A film of two halves, this brain-bending drama/thriller is either a provocative exploration of identity in an increasingly digital age or an indulgent visual kaleidoscope that only the filmmaker can understand. Either way, it's bracingly original and often thrilling to watch... FULL REVIEW >

Tuesday, 10 September 2013

Critical Week: Summer's last hurrah

London had a flurry of hot summery sunshine last week before the much cooler weekend arrived with rainstorms and more typically chilly autumnal weather. All hope isn't gone for a bit more warmth, but the effect is likely to be pretty dramatic at the box office! Meanwhile, I caught up with the summery Adore, a beach-town drama from Australia starring Naomi Watts and Robin Wright as lifelong friends who fall for each others' sons (Xavier Samuel and James Frecheville). It's a strikingly grown-up, startlingly involving movie by French filmmaker Anne Fontaine.

Not only did it open in the US last week, but it features in the line-up for the forthcoming 57th London Film Festival, which was announced last week at a gala launch event attended by Paul Greengrass, director of the opening night film Captain Phillips. The LFF is a festival of festival, with no significant world premieres but lots of amazing movies from other festivals. It runs 9-20 October, but press screenings begin on 23 September.

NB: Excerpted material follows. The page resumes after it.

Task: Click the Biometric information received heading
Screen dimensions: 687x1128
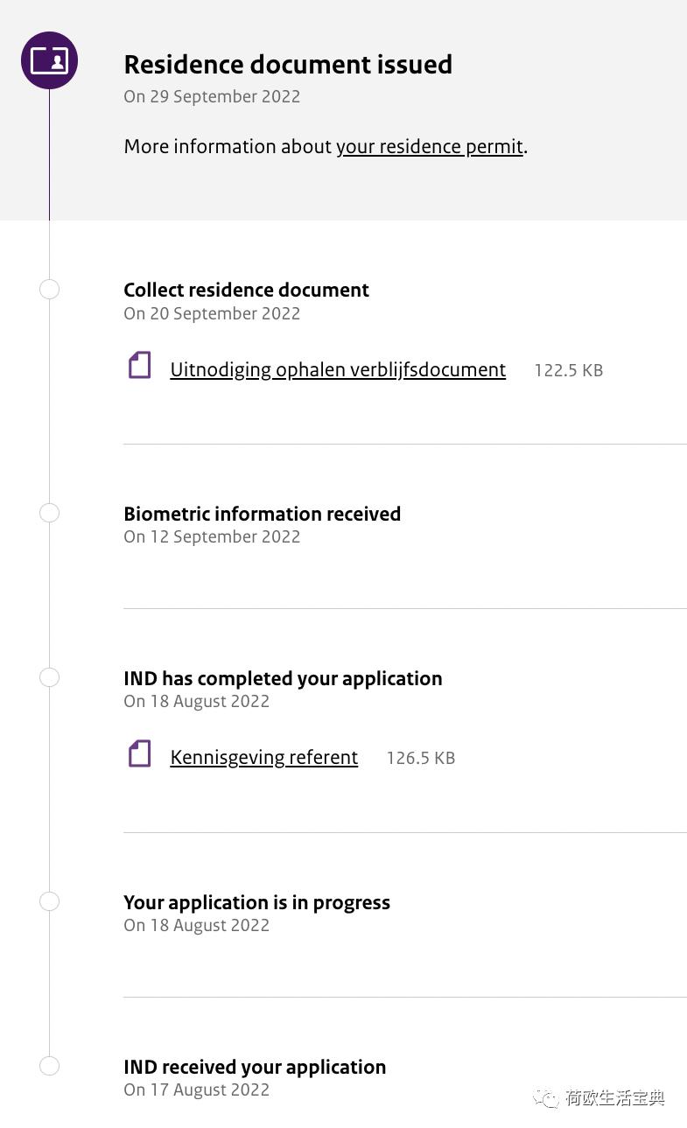Action: click(x=262, y=514)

Other films viewed by UK press last week include: 42, a hugely involving biopic about groundbreaking baseball icon Jackie Robinson; R.I.P.D., a derivative and unfunny ghostly action-comedy starring Ryan Reynolds and Jeff Bridges; Like Father Like Son, a masterful Japanese drama about parenthood from the gifted Hirokazu Kore-eda;  Cal, a darkly dramatic sequel to the Bristol gang-drama Shank; The Broken Circle Breakdown, a gorgeously made and bleakly emotional Belgian drama infused with bluegrass music; and Fire in the Blood, an urgently important documentary about the injustices of Big Pharma when dealing with the global impact of Aids. I also caught up with two stunning restorations: the trippy 1969 ancient Rome odyssey Fellini-Satyricon and the magisterial 1924 expedition doc The Epic of Everest - watching each of these was like having a mystical experience. Very different ones, I should add.

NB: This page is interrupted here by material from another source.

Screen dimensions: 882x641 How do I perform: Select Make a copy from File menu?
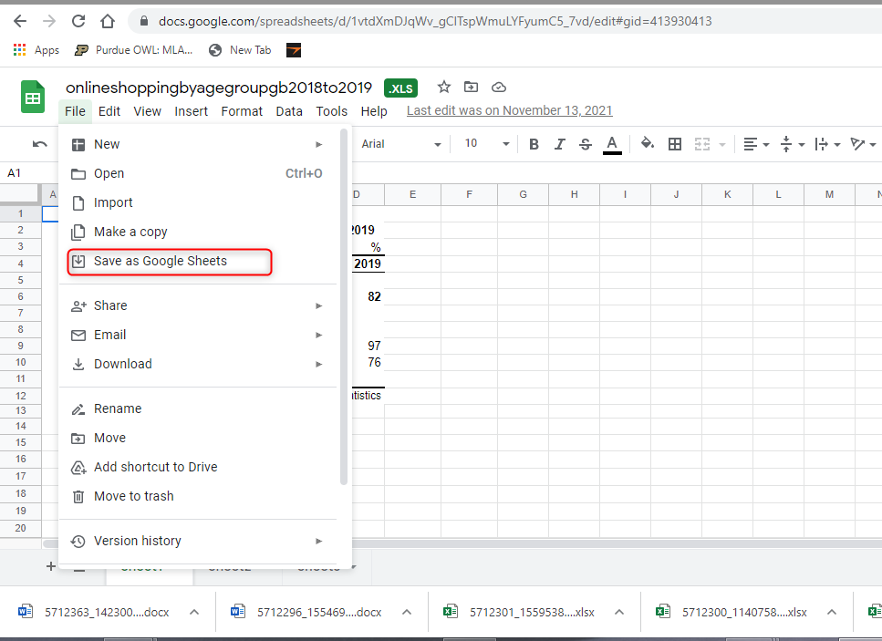click(130, 232)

This coming week, we have screenings of: Naomi Watts in the already notorious Diana biopic, Anna Kendrick in the comedy Drinking Buddies, the Danny Trejo in the B-movie sequel Machete Kills, Brie Larson in the acclaimed drama Short Term 12, the Glasgow rom-com Not Another Happy Ending, the British thriller Harrigan, the thriller The Conspiracy, and a restoration of Herzog/Kinski's gonzo classic Nosferatu.